• Supplied data:
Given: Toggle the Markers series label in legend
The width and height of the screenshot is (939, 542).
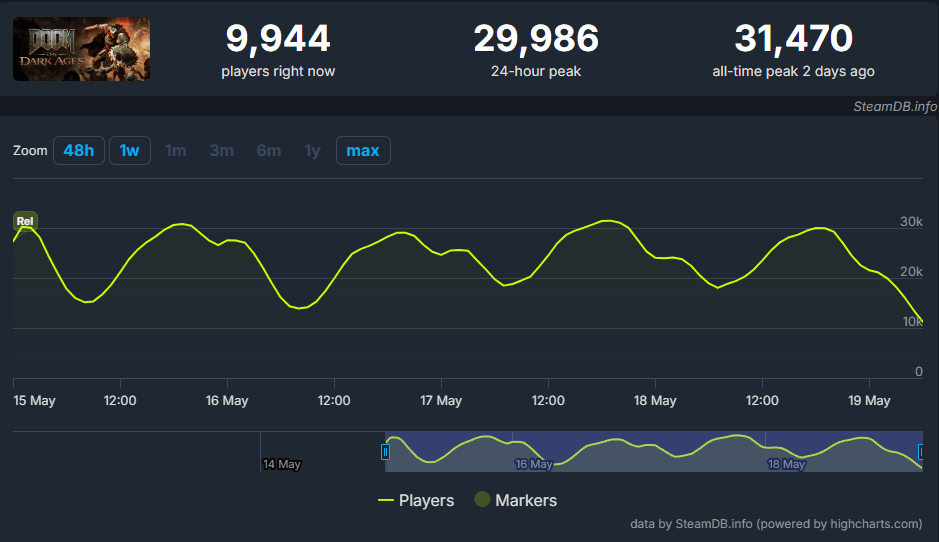Looking at the screenshot, I should (526, 500).
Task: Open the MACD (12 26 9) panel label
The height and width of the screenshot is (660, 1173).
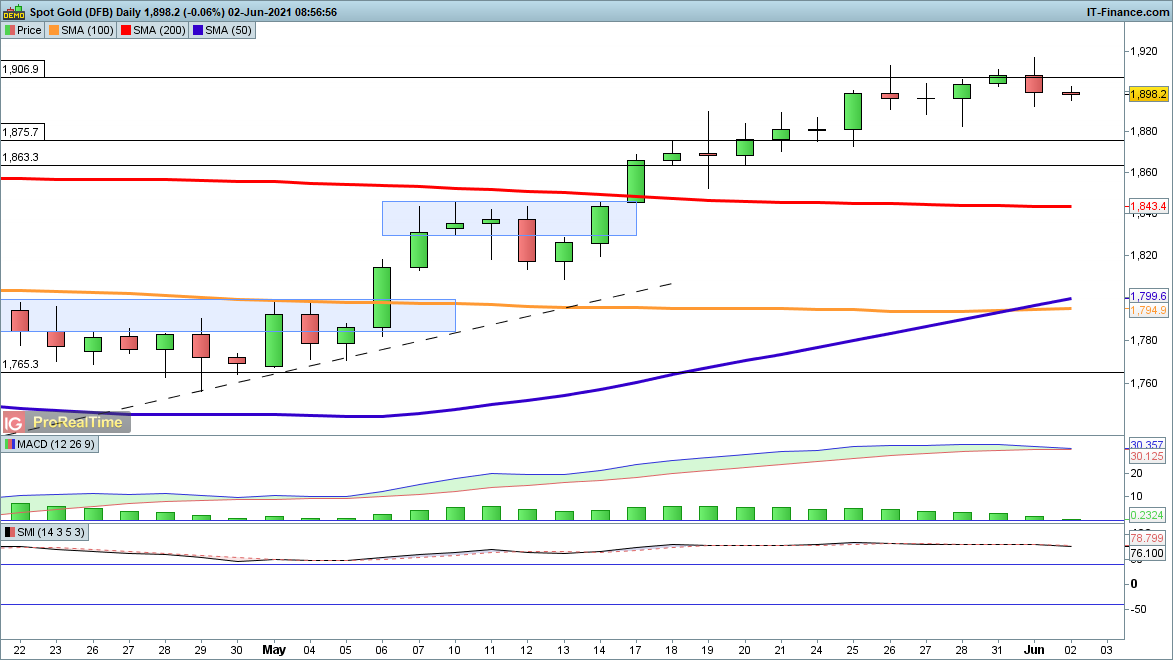Action: (x=55, y=444)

• Task requirements:
The entries are to be written out in full and exactly, apart from the pictures.

• Written response:
Given: Toggle the Markers series label in legend
The width and height of the screenshot is (939, 542).
Looking at the screenshot, I should (526, 500).
Task: Open the MACD (12 26 9) panel label
The height and width of the screenshot is (660, 1173).
Action: (x=55, y=444)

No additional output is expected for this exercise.